Figure 8.

Effect of ferrocenyl 4-(imino)-1,4-dihydroquinolines on oocytes arrested in prophase I (PI) and oocytes induced to progress in metaphase II (MII). Progesterone activates PKA, Mos synthesis and the MAPKK/MAPK/Rsk cascade. The two pathways further activate phosphatase Cdc25, inhibit kinase Myt1 and converge to activate the Cdk1/cyclin B complex. Rsk, Mos and the activated Cdk1/cyclin B complex inhibit Myt1. The activated Cdk1/cyclin B complex also activates Cdc25 and phosphorylates histone H3. The germinal vesicle (GV) of prophase I oocytes is disrupted (GVBD) upon progesterone addition and the oocytes progress into metaphase I and metaphase II. The nuclear spindle (microtubules-green and chromosomes-red) is formed in metaphase I, is attached to the plasma membrane in metaphase II and accompanied by the emission of a polar body.
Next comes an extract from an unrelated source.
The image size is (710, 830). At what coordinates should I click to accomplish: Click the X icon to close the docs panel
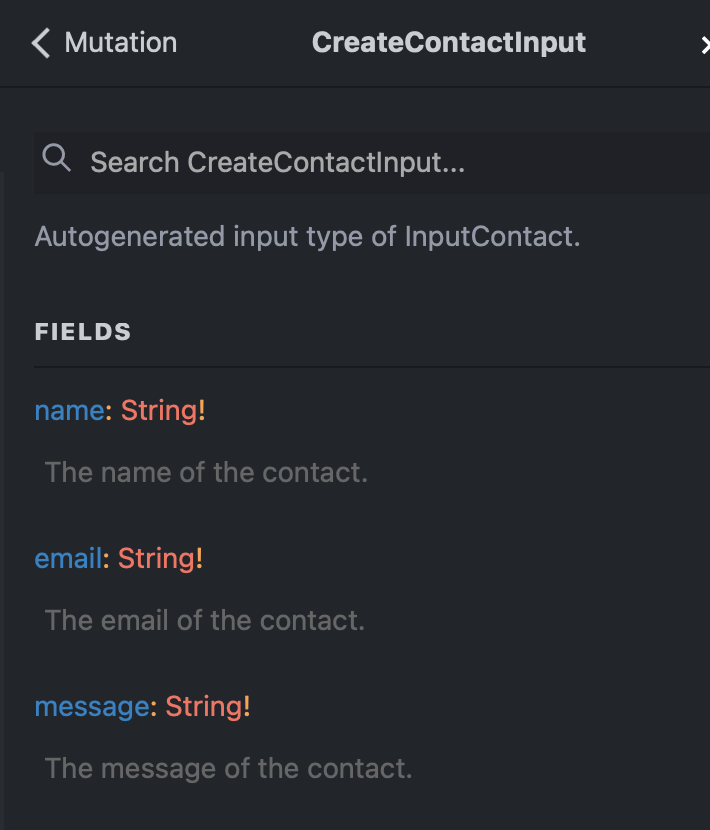coord(706,44)
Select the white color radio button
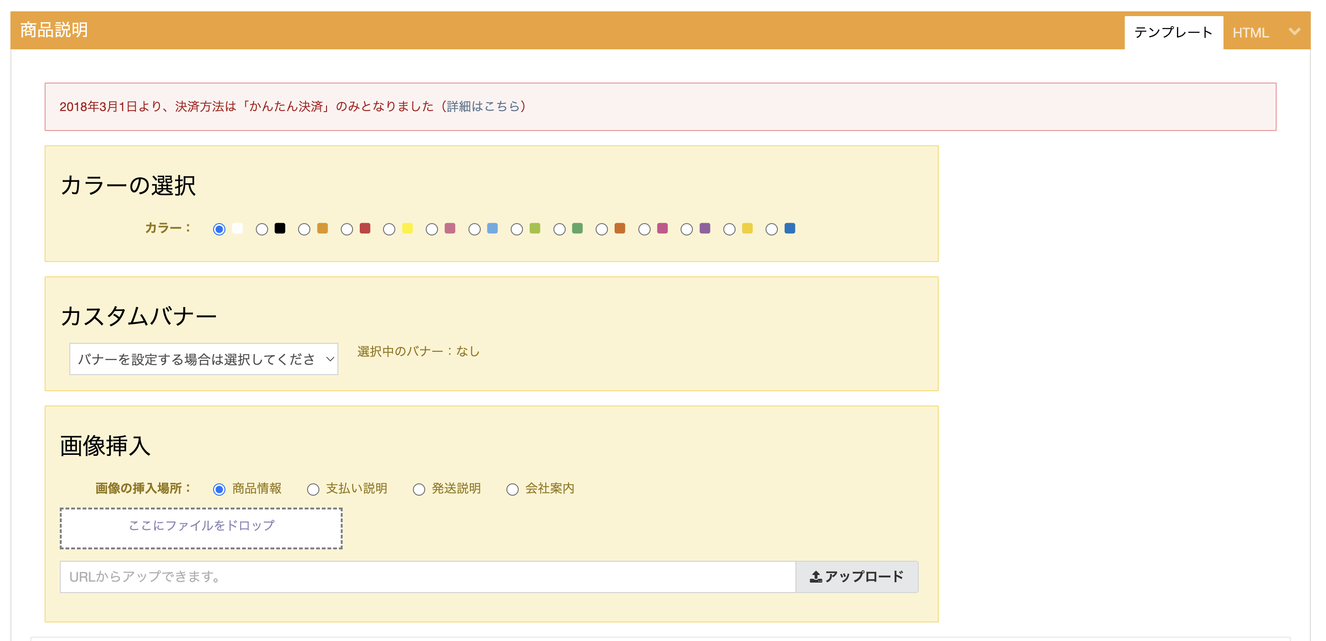 coord(220,229)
Ferrocenyl 4-(imino)-1,4-dihydroquinolines 6, 7 (in yellow/orange) induce Cdk1 dephosphorylation, cyclin B degradation, caspase 3 cleavage and histone H2B phosphorylation leading to oocytes apoptosis after meiosis resumption has been triggered by progesterone addition (grey rectangle). Compound 7 produces the same effect on prophase I arrested oocytes. Compound 8 (in yellow/orange) did not affect oocyte progression into metaphase II.